Wer ohne Schutzhelm Motorrad fährt, geht ein Wagnis ein. Bei einem Unfall kann sowohl die Arbeitgeberin den Lohn für die ersten beiden Fehltage kürzen als auch die Unfallversicherung das Taggeld reduzieren.
Arbeitgeberin und Unfallversicherung können ihre Leistungen kürzen, wenn der Unfall des Arbeitnehmers auf ein grobes Selbstverschulden zurückzuführen ist. Ohne grobes Selbstverschulden ist die Arbeitgeberin während der ersten beiden Fehltage nach einem Unfall gesetzlich verpflichtet, 80% des versicherten Verdienstes als Lohnfortzahlung zu leisten.
Motorradfahren ohne Helm ist grobfahrlässig
Die Lohnfortzahlungspflicht der Arbeitgeberin während der ersten beiden Fehltage nach dem Unfall gilt nur dann uneingeschränkt, wenn der Arbeitnehmer nicht aus eigenem Verschulden arbeitsunfähig ist. Allerdings darf die Arbeitgeberin den Lohn nur bei grobem Fehlverhalten kürzen. Ist der Arbeitnehmer etwas riskant gefahren und deswegen verunfallt, droht keine Kürzung. Ohne Schutzkleidung und ohne Helm Motorrad zu fahren ist aber nicht nur etwas riskant, sondern eben grobfahrlässig und dürfte dazu führen, dass das Gericht eine Lohnkürzung stützen würde.

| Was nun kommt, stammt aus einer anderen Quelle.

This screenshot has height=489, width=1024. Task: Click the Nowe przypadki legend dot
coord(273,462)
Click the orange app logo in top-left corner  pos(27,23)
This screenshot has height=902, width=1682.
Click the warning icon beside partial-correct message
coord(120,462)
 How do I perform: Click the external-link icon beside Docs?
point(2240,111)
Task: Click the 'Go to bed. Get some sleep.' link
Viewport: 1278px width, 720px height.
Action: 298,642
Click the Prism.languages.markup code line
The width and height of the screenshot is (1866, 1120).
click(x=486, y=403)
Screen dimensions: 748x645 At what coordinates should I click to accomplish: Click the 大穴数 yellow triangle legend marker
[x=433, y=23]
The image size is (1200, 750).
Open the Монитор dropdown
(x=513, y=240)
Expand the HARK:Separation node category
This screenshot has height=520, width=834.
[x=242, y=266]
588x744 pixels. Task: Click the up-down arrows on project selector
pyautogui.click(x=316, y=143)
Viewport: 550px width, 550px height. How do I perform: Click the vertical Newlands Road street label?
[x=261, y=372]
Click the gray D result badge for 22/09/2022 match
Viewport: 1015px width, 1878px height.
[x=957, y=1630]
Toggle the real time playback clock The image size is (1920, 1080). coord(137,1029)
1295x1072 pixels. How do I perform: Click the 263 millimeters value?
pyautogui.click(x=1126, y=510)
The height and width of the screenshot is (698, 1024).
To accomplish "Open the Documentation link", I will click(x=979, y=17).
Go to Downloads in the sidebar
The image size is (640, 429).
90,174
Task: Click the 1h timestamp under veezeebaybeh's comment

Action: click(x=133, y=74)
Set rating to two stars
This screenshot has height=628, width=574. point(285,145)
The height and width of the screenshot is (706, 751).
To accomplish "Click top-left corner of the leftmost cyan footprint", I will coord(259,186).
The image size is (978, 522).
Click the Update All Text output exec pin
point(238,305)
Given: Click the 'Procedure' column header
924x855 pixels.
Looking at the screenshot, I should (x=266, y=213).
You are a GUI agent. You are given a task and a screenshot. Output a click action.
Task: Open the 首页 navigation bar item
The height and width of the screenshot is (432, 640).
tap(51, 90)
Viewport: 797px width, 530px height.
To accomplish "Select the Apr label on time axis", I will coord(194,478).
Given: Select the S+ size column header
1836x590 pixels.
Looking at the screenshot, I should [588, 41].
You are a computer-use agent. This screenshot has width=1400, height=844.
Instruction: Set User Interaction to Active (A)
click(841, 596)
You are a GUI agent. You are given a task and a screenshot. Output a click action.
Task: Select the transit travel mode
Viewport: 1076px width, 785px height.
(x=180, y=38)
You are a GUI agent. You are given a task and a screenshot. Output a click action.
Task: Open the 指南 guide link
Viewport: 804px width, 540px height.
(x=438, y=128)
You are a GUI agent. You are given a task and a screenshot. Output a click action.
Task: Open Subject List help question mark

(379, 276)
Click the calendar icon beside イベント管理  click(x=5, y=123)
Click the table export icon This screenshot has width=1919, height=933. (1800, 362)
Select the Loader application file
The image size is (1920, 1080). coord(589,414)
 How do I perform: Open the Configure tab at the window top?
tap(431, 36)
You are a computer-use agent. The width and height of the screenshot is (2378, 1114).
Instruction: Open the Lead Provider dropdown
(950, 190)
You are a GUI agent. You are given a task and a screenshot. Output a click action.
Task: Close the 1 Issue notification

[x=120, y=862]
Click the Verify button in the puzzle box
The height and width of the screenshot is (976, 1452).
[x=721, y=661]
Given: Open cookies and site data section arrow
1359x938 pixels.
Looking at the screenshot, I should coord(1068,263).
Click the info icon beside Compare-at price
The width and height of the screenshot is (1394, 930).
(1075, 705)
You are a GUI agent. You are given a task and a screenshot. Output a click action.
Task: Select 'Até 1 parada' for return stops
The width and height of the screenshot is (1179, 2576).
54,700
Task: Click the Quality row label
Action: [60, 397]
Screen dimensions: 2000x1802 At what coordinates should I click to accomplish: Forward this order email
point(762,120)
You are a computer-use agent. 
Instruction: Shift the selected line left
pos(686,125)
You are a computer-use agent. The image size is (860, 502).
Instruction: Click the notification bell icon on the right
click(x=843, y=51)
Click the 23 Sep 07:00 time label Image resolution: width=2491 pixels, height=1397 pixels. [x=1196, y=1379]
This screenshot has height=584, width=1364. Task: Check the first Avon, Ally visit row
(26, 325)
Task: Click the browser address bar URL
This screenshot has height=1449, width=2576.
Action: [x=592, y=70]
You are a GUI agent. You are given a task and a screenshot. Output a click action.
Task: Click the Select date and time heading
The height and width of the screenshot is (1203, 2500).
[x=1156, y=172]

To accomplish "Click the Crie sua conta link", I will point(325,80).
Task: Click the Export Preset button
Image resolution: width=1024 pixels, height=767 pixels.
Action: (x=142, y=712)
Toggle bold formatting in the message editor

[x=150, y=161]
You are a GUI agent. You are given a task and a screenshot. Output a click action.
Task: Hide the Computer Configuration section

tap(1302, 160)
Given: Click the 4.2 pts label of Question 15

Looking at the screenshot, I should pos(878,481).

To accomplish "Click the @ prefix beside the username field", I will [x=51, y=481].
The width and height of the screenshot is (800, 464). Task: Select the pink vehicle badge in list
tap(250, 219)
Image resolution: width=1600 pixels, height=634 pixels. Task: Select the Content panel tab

Auch die Unfallversicherung kürzt das Taggeld, wenn die versicherte Person elementare Vorsichtsmassnahmen missachtet und damit «den Unfall grob fahrlässig herbeigeführt hat». Das Bundesgericht erachtet das Nichttragen eines Schutzhelms beim Motorradfahren als grobfahrlässig und stützt eine Leistungskürzung von 10%. Ist der Arbeitnehmer in seiner Freizeit bei einem Motorradrennen oder beim Training dazu verunfallt, kann die Unfallversicherung die Geldleistungen in besonders schweren Fällen sogar ganz streichen, denn dies gilt als – nicht versichertes – Wagnis. Eine Zusatzversicherung kann auch Wagnisse abdecken.
Regulärer Anspruch auf vier Fünftel des Lohnes
Ohne grobes Selbstverschulden hat der Arbeitnehmer während der ersten beiden unfallbedingten Fehltagen einen Anspruch auf mindestens 80% seines Lohnes. Grundlage für die Berechnung ist der Lohn, welchen die verunfallte Person zuletzt erhalten hat. Sehen Arbeitsvertrag oder GAV eine grosszügigere Regelung vor, gilt diese. Eine allfällig von der Arbeitgeberin abgeschlossene kollektive Unfallversicherung kann ein ergänzendes Taggeld von 20% leisten.
Ab dem dritten Tag der Arbeitsunfähigkeit wegen eines Unfalls zahlt die Unfallversicherung ein Taggeld aus. Bei voller Arbeitsunfähigkeit und ohne grobes Selbstverschulden beträgt dieses 80% des versicherten Verdienstes. Der Höchstbetrag des versicherten Verdienstes beträgt 406 CHF pro Tag, auch hier kann eine Zusatzversicherung die allfällige Differenz übernehmen.
Aufgepasst: Arbeitet der Arbeitnehmer weniger als 8 Stunden wöchentlich für die Arbeitgeberin, ist er nicht obligatorisch gegen einen Nichtbetriebsunfall versichert. Hat das Arbeitsverhältnis mehr als drei Monate gedauert oder wurde es für mehr als drei Monate abgeschlossen, muss die Arbeitgeberin den Lohn für eine beschränkte Zeit aus der eigenen Tasche weiter zahlen. Auch dies unter der Voraussetzung, dass kein grobes Selbstverschulden vorliegt.